Partitioned Event Files

Suppose we make one change to the last set of views we ran in our example, and we split the input journal entries into two files instead of one file. We place all the journal entries for one legal entity (family) in one file and the others in another file. Thus the data in both files has not changed, and if we concatenated the files together (in other words, told the operating system to present both files, one right after the other, to the program as if they were one file) the views would process without any other adjustments.

No change is required to the views to cause GVBMR95 to perform multi-threaded parallel processing. Views read Logical Record/Logical File combinations. The only change required is to define another Physical File under the existing Logical File in the SAFR metadata.
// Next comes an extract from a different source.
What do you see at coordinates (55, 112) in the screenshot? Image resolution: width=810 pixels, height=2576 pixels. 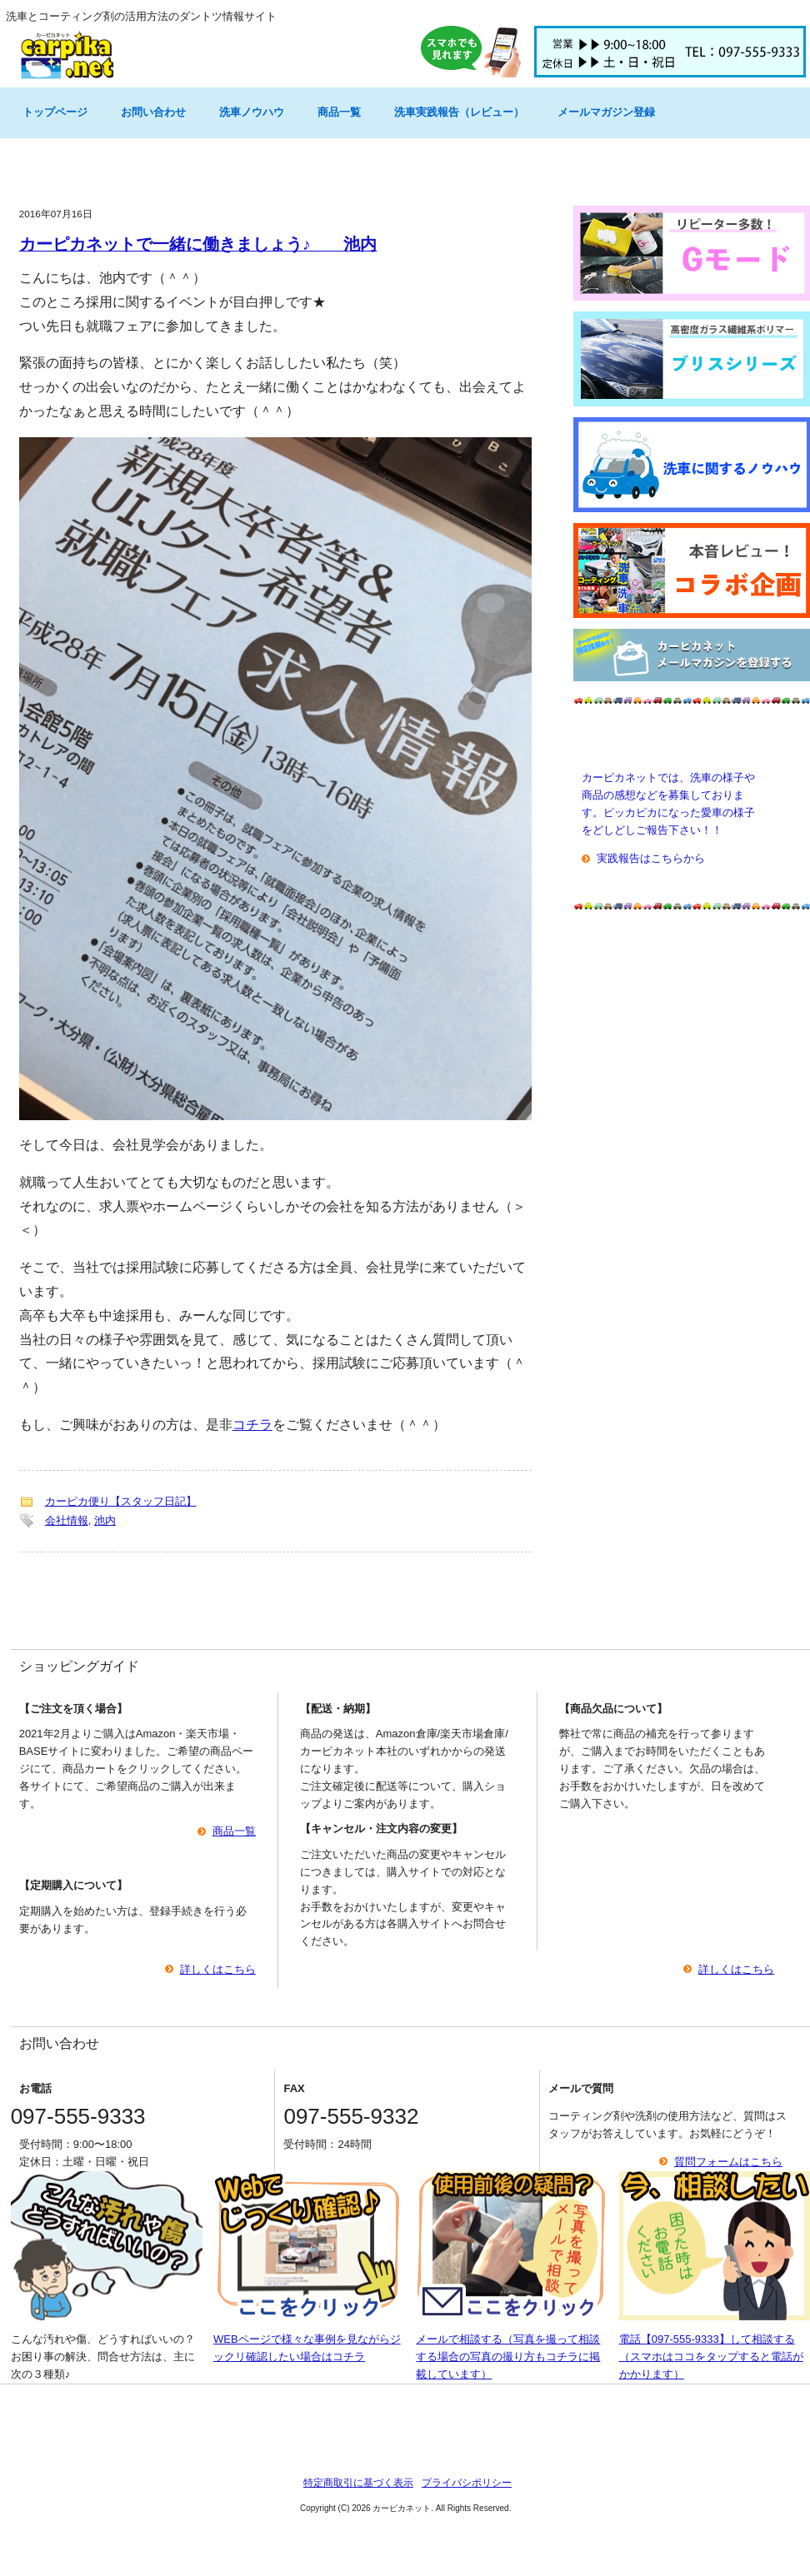 I see `トップページ` at bounding box center [55, 112].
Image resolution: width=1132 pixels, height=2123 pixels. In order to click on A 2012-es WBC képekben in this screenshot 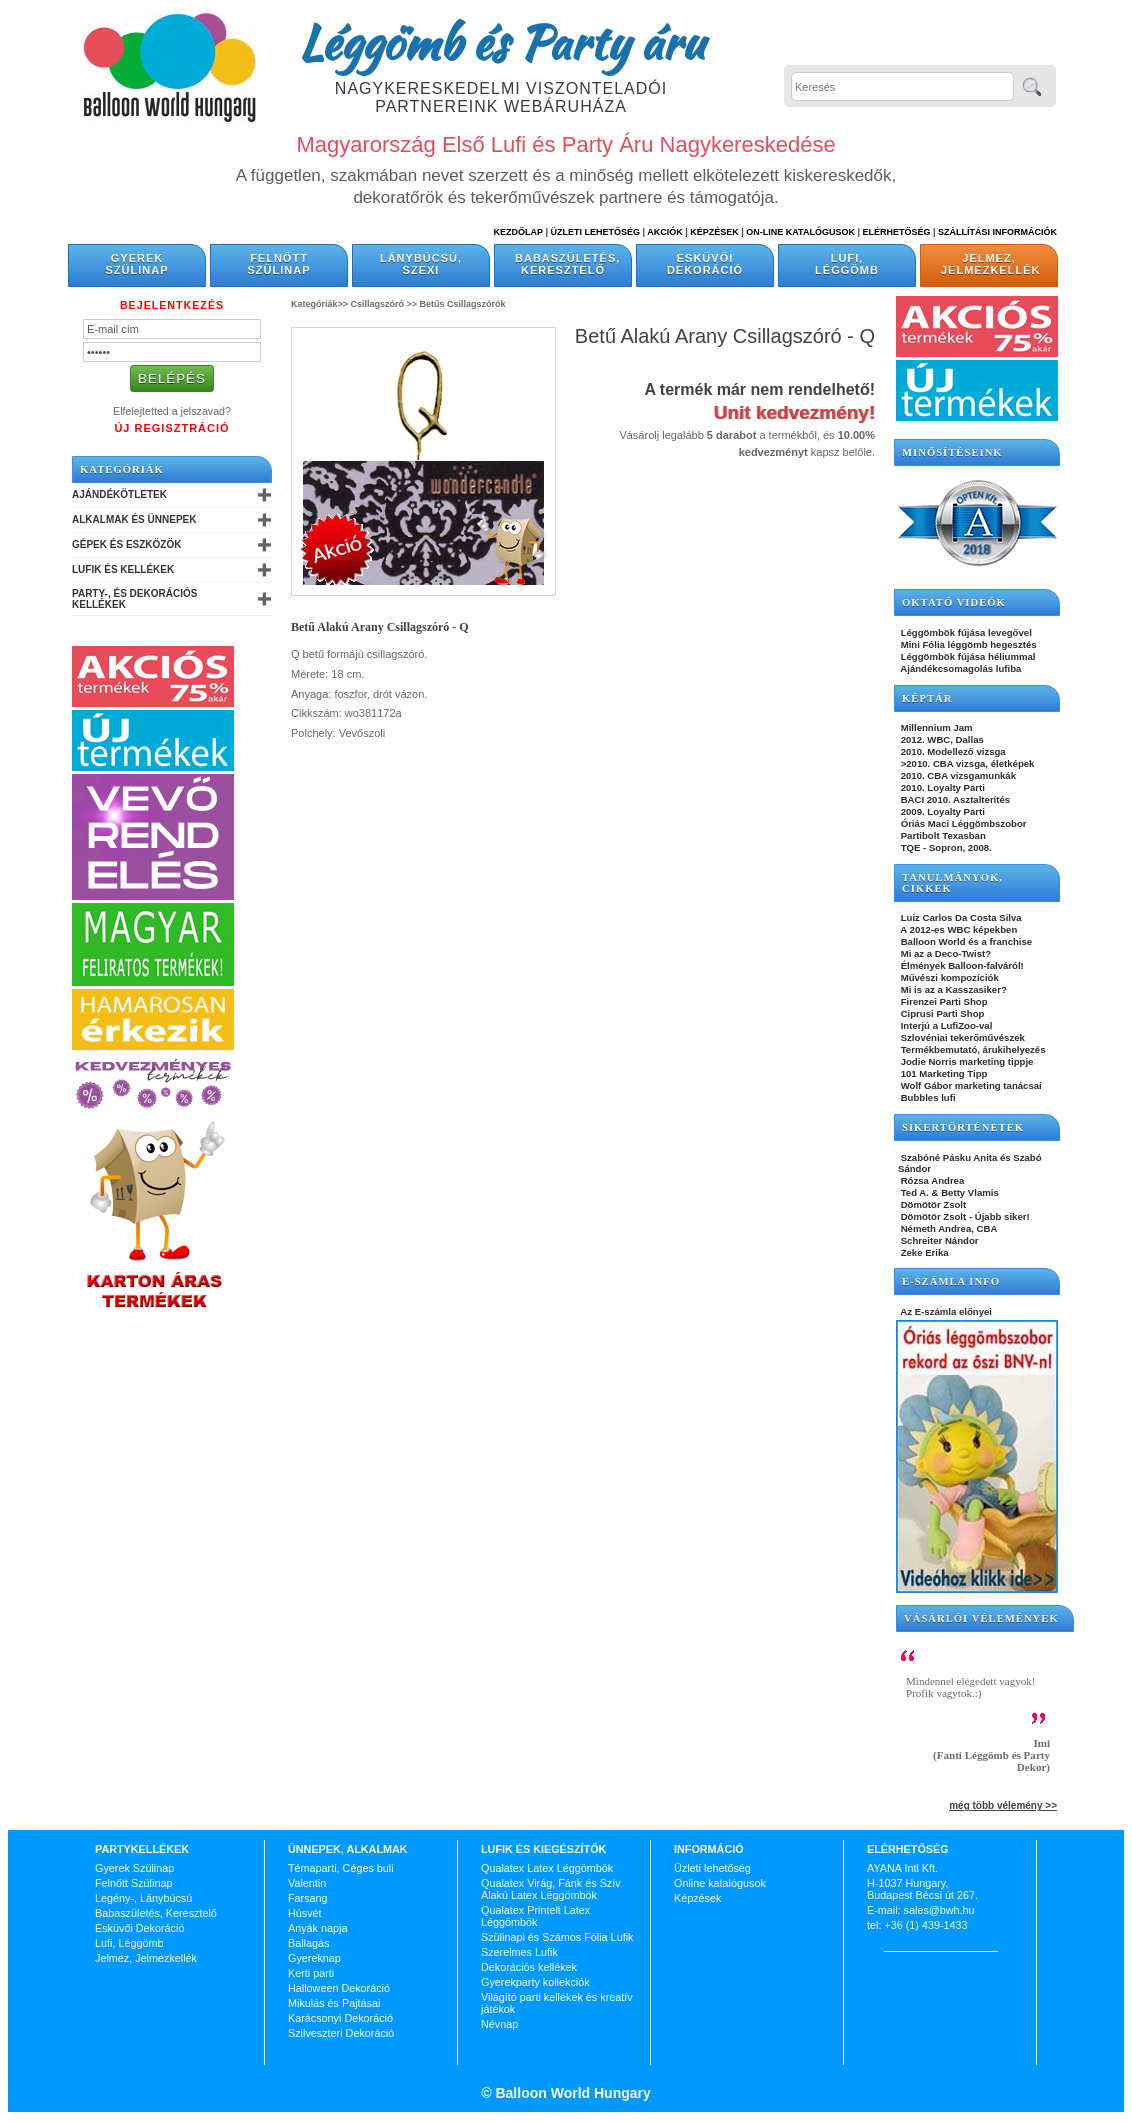, I will do `click(957, 929)`.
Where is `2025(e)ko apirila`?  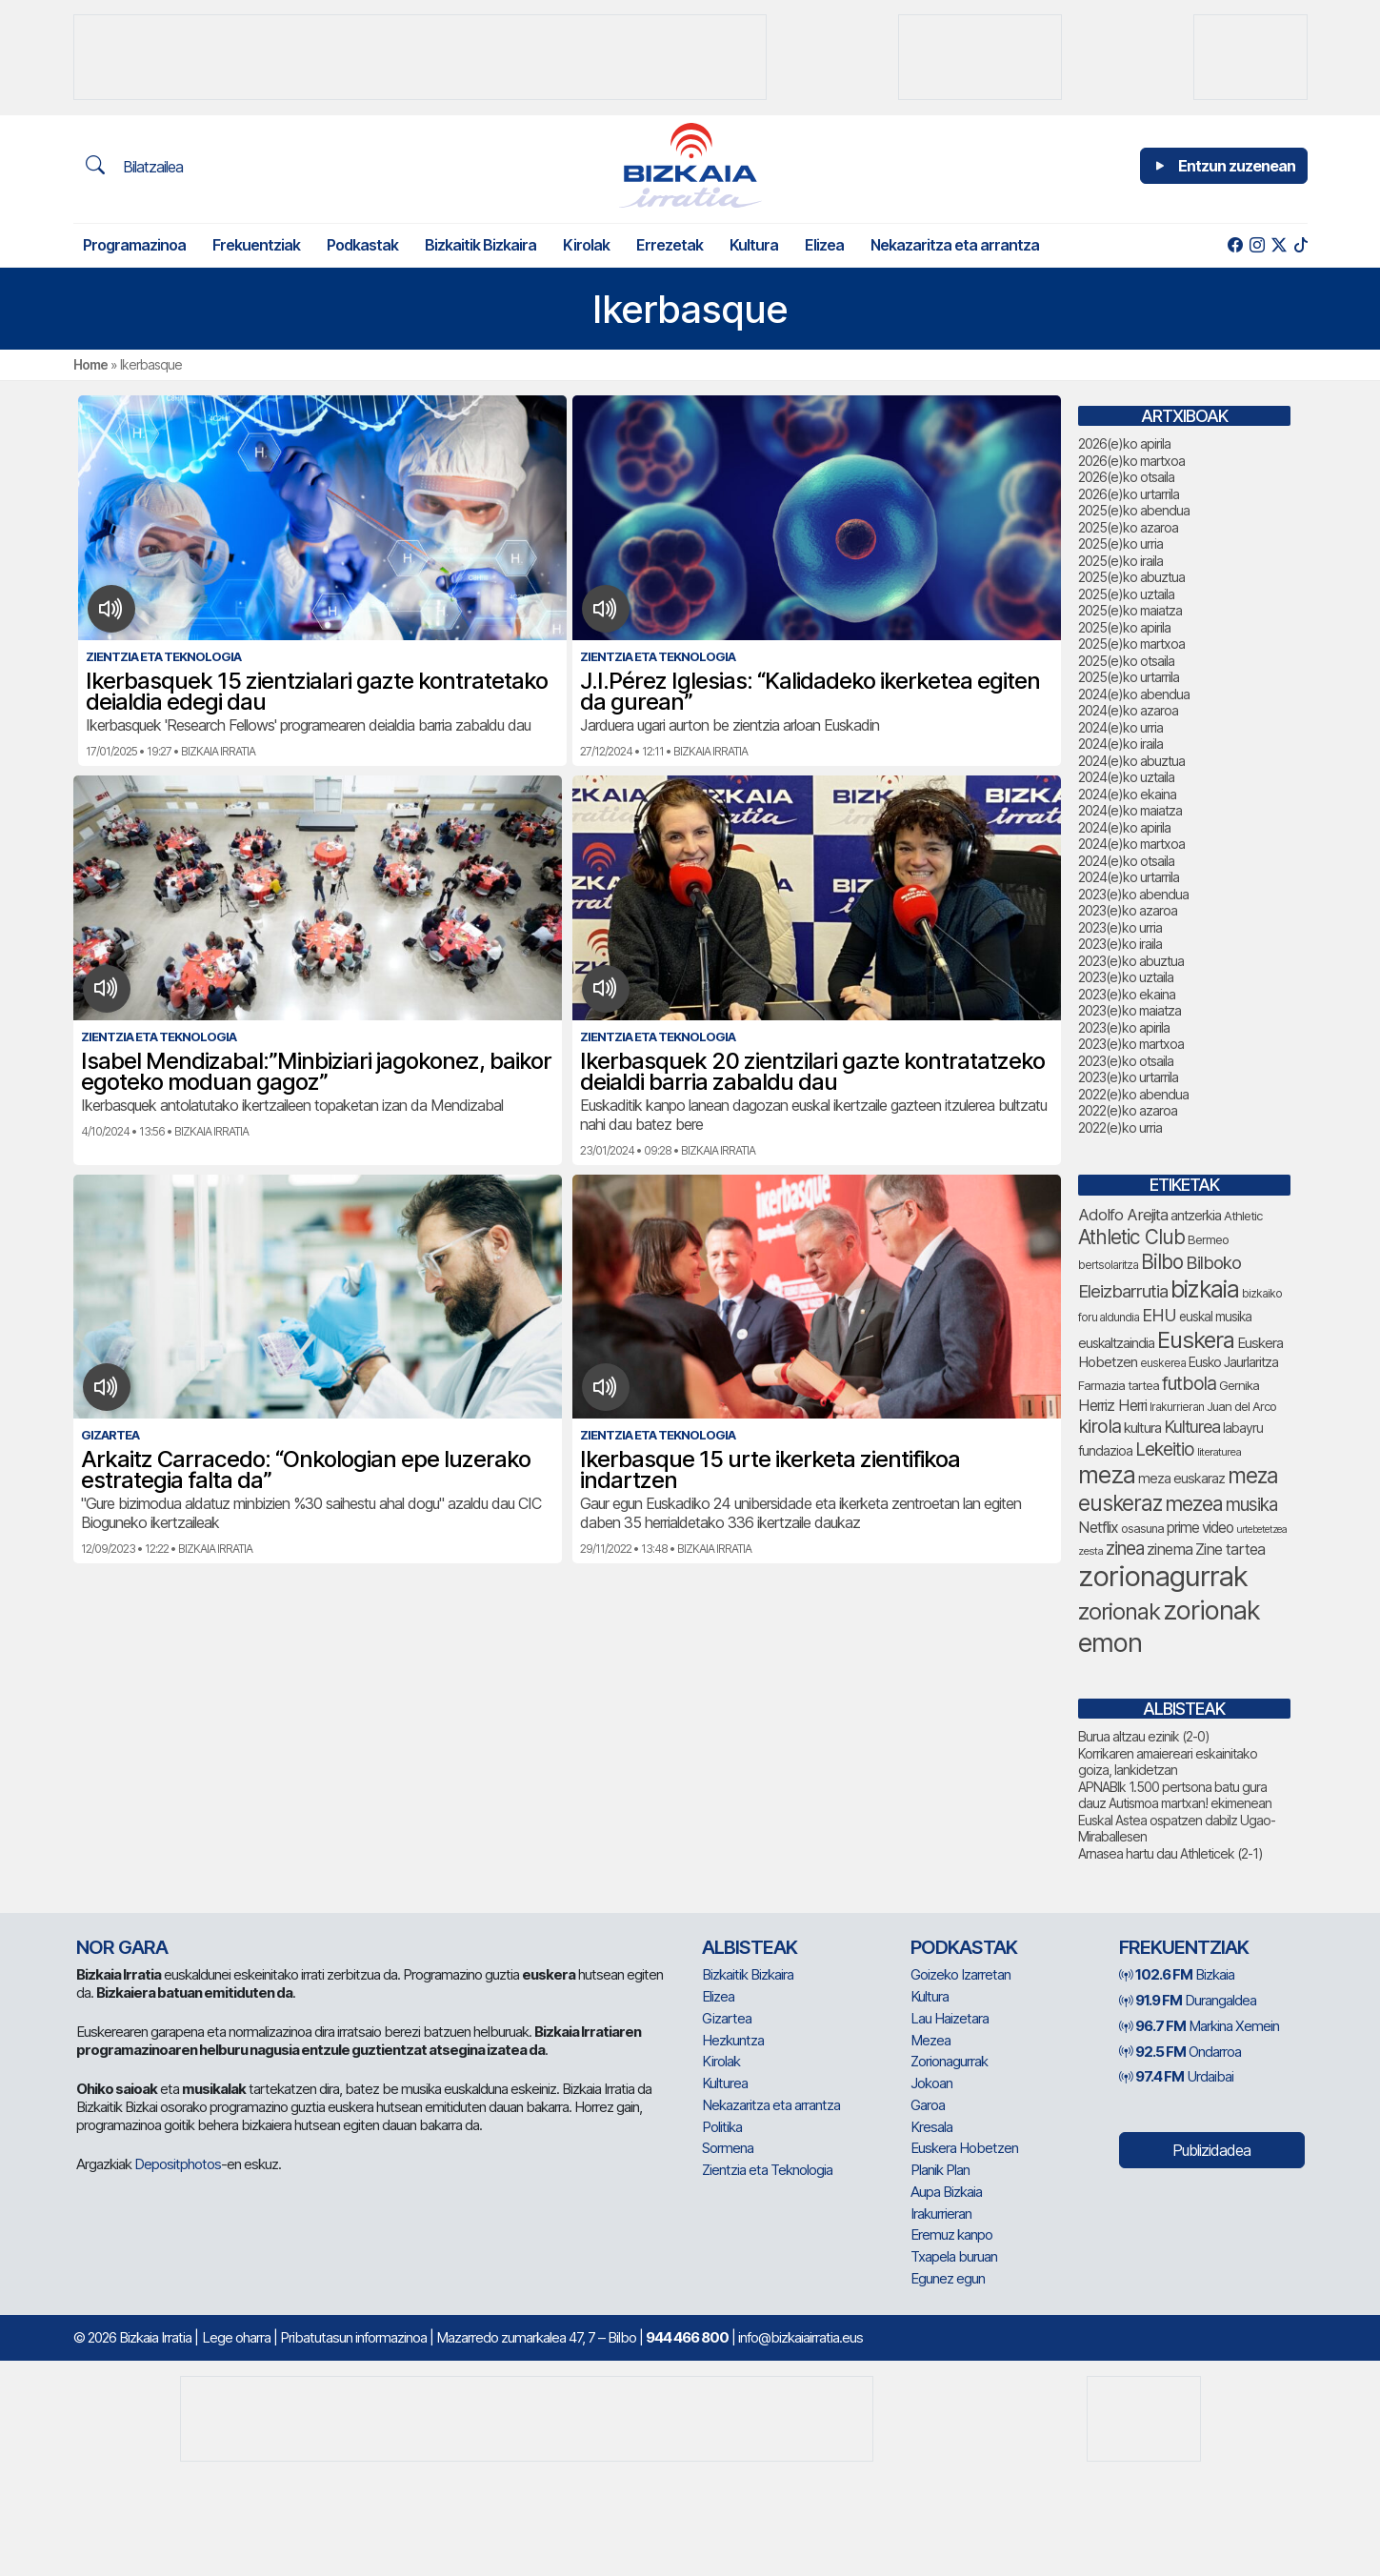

If this is done, GVBMR95 generates machine code for each file. After generating the machine code, GVBMR95, the mother task, instructs the operating system to execute these two programs and tell it when they have finished. The GVBMR95 control report for this execution is shown below.

ParallelProcessingGVBMR95CtlRpt

Figure 131. Parallel Processing GVBMR95 Control Report

The first line shows how many threads have been executed in parallel. Note now that the results of each view are shown by physical event file, including lookups found, not found, records written (including a header record for each physical file read per view) and which extract file the data was written to.

Making this one change means we may allow the operating system to process our data twice as fast, if it assigns our threads to different CPUs at the same time, and both CPU’s perform the same amount of work. This one change might cut the time of the process in half.1


 

 

The two files above both have the same kinds of records in them; the resulting generated programs to read each of the files would be nearly byte for byte the same. This is because we simply defined a new physical file under the logical file. The views are exactly the same. But multi-threading isn’t limited to reading multiple files containing record described by the same LR. In Find More Detailed Events, when discussing sort/merge processes, we described a multiple source view. A multiple source view can read different logical files, defined by different LRs, and combine the data into a single output, particularly when the two LRs include a common set of fields for sorting and summarizing. The two files may be read in parallel in GVBMR95.

 

Thus partitions can be assigned for various reasons. They may have no meaning, and are simply to increase parallelism like the example above. The partitions might have meaning as well, such as containing event data from history or containing a different record type. The generated code in each thread may be unique, because some views might read two different logical files, while other views in a thread do not. Each thread is effectively a custom developed program for extracting data from that event file.

 

 


Parallelism can get out of hand though, as shown in the next chapter. Next let’s turn to understanding how to control performance, and really get the most out of parallelism when needed.

1 Note that in the example given, the time would be nowhere near half because the thread processing is almost instantaneous due to the small size of the event files. The start up time for reading the logic table, VDP and reference data files, code generation, and the shut down time of closing extract files and printing the control report is always single threaded.